### WHAT TO WORK ON
Show every line in the records below that contains the word "News".

════

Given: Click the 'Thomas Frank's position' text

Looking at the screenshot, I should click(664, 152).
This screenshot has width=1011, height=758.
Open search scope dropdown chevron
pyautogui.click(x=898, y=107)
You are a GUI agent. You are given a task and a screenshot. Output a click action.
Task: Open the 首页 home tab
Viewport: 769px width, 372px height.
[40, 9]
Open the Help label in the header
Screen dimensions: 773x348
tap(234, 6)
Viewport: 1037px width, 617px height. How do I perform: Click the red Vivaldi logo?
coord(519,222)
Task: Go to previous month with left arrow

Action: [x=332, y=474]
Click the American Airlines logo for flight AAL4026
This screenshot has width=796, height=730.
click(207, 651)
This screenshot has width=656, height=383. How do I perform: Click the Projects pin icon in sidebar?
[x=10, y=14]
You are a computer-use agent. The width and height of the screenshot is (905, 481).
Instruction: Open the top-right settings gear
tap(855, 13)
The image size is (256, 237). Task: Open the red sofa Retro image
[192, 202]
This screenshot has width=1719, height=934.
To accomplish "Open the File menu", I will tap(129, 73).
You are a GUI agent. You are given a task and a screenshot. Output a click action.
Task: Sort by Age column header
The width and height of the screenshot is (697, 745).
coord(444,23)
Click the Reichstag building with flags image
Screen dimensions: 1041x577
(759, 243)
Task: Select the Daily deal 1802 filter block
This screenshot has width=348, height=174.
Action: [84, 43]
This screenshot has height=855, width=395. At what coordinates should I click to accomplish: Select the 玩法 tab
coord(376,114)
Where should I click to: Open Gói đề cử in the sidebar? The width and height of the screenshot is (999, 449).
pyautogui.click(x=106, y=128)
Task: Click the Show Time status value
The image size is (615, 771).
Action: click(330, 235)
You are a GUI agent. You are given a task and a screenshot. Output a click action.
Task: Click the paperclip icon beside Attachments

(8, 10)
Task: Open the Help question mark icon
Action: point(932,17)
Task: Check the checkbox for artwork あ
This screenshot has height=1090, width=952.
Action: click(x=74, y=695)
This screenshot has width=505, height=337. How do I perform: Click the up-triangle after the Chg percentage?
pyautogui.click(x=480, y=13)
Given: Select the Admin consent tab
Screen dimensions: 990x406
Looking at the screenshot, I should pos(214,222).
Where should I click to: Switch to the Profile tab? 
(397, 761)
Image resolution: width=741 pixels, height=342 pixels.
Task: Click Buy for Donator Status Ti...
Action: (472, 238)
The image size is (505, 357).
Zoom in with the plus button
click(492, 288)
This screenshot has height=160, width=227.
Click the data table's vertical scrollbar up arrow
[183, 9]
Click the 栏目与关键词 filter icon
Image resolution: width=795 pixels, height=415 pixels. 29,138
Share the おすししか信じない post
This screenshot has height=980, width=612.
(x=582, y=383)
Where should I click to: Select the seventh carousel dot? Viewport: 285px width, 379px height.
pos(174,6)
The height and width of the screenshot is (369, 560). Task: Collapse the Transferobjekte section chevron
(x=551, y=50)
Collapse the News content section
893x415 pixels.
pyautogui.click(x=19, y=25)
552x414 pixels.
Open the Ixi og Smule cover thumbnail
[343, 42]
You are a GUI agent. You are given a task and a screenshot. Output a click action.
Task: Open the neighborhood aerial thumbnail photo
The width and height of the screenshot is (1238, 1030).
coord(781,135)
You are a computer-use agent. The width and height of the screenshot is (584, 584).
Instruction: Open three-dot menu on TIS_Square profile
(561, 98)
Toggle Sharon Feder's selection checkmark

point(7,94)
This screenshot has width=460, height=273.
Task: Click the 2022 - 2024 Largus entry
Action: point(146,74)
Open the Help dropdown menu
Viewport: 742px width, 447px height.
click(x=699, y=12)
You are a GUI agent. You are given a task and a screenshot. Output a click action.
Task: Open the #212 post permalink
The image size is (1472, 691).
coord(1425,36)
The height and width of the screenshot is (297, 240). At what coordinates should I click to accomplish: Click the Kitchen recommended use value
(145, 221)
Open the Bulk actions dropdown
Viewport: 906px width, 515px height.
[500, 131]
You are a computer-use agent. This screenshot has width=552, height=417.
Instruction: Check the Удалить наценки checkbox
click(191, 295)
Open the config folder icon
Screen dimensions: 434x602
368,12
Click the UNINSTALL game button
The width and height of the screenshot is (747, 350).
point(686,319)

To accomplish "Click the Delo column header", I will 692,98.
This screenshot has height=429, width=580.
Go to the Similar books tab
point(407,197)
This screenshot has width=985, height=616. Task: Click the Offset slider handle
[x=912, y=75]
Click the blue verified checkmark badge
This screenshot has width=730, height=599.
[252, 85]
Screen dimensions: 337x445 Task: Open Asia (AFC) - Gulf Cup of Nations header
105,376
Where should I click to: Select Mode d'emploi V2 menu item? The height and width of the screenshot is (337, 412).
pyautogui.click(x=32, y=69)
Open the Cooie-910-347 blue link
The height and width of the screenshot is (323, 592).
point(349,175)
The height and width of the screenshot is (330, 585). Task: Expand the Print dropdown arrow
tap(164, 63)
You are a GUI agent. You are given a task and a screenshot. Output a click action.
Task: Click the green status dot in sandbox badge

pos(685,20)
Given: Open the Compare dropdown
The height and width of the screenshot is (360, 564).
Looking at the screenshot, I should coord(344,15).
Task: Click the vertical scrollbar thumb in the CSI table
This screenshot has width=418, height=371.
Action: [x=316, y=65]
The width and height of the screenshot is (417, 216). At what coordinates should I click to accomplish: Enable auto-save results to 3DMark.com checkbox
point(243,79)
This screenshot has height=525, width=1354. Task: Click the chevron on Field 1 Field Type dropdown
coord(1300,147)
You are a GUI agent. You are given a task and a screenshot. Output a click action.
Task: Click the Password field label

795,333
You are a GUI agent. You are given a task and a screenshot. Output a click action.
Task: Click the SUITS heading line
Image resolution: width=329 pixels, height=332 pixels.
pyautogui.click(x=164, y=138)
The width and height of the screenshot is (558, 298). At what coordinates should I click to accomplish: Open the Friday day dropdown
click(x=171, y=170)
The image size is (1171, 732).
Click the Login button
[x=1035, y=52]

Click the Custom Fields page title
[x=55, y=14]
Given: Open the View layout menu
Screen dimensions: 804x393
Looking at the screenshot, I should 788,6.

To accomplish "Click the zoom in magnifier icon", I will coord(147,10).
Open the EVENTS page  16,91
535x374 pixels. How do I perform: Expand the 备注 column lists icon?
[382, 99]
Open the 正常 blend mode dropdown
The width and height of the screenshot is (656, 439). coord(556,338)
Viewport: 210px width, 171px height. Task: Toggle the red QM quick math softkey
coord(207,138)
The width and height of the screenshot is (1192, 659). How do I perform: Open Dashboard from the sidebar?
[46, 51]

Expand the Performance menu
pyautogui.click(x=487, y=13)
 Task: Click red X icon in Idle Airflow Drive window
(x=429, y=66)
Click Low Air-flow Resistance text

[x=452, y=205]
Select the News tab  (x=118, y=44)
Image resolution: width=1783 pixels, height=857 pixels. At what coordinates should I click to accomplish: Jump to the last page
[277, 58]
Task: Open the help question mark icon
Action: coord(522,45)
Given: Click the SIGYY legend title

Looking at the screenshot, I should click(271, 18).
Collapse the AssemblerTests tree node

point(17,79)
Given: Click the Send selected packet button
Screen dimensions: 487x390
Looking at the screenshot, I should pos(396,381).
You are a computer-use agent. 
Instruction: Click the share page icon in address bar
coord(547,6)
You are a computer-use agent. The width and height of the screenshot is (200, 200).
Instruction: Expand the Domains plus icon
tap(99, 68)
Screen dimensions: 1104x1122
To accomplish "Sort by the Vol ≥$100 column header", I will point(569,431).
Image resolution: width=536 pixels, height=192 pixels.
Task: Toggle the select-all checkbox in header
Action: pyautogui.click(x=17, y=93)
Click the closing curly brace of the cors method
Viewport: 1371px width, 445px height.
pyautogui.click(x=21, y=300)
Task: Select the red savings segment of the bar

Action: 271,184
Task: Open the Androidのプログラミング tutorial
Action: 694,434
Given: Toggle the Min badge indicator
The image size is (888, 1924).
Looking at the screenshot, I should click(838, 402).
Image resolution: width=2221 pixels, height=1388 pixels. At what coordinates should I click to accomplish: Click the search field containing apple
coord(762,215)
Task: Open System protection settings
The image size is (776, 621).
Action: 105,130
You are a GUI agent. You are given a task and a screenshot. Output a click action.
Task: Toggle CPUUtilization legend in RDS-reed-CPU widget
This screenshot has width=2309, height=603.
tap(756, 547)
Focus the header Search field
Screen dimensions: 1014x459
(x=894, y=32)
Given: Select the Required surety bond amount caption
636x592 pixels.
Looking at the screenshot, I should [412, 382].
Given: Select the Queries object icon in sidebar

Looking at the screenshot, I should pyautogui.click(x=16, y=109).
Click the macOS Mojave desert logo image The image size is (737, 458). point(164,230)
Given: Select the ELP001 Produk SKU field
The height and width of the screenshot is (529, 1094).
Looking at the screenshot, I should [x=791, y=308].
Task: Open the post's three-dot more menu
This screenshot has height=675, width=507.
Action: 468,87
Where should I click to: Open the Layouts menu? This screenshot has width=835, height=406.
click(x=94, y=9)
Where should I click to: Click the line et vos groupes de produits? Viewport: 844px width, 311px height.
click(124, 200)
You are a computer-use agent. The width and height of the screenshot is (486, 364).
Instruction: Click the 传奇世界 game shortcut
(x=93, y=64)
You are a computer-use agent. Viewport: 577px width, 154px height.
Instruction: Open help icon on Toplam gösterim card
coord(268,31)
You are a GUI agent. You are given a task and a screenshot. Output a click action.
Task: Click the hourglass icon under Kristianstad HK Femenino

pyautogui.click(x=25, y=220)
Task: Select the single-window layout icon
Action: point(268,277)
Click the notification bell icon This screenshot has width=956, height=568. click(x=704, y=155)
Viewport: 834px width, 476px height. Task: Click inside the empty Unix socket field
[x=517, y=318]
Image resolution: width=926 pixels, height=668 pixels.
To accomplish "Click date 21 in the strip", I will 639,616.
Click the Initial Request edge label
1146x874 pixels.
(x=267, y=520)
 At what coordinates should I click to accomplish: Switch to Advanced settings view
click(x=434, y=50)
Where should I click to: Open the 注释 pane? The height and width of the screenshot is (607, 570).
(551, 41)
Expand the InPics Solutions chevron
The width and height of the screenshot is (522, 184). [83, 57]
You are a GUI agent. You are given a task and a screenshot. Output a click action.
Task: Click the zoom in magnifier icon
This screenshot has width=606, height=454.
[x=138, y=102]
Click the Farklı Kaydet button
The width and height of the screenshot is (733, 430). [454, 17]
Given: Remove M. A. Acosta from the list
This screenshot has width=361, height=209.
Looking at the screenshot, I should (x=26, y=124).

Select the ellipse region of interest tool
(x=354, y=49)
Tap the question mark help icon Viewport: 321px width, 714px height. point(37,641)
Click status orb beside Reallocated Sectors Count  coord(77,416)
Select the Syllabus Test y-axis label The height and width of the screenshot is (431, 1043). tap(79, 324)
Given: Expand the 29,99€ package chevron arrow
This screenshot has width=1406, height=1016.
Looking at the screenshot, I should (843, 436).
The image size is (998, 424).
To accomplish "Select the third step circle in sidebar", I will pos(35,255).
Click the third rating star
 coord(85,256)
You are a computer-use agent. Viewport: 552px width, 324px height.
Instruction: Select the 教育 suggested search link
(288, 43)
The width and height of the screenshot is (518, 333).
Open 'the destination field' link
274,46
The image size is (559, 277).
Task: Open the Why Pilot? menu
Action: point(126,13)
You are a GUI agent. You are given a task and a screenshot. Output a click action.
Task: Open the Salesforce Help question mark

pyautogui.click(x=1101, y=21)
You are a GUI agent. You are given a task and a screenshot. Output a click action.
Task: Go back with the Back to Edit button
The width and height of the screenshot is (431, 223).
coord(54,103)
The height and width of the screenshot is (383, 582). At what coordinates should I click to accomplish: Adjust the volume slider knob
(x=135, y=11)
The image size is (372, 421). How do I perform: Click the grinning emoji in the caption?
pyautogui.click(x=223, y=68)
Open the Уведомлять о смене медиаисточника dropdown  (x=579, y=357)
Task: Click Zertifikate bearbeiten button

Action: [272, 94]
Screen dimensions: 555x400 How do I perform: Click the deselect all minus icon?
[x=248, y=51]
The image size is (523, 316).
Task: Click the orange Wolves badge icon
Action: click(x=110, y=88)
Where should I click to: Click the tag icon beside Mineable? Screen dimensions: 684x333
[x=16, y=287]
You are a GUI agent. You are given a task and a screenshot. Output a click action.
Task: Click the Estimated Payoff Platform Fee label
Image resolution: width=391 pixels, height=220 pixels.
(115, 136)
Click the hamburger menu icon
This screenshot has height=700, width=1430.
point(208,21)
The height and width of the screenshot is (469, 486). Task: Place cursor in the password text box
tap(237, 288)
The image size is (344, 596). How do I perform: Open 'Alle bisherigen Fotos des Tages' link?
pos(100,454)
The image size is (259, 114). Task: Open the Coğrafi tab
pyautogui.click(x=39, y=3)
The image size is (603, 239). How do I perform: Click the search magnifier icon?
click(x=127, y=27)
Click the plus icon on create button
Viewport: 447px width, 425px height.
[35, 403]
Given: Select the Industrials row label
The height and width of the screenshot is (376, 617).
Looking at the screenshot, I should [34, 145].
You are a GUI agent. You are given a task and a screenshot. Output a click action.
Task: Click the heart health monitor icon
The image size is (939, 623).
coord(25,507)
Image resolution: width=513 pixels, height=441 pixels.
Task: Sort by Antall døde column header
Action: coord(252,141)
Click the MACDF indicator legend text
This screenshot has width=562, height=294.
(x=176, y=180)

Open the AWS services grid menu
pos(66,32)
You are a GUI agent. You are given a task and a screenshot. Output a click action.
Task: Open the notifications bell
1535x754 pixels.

════

### RESPONSE TO THIS EXERCISE
Collapse the News content section
Select the News tab  (x=118, y=44)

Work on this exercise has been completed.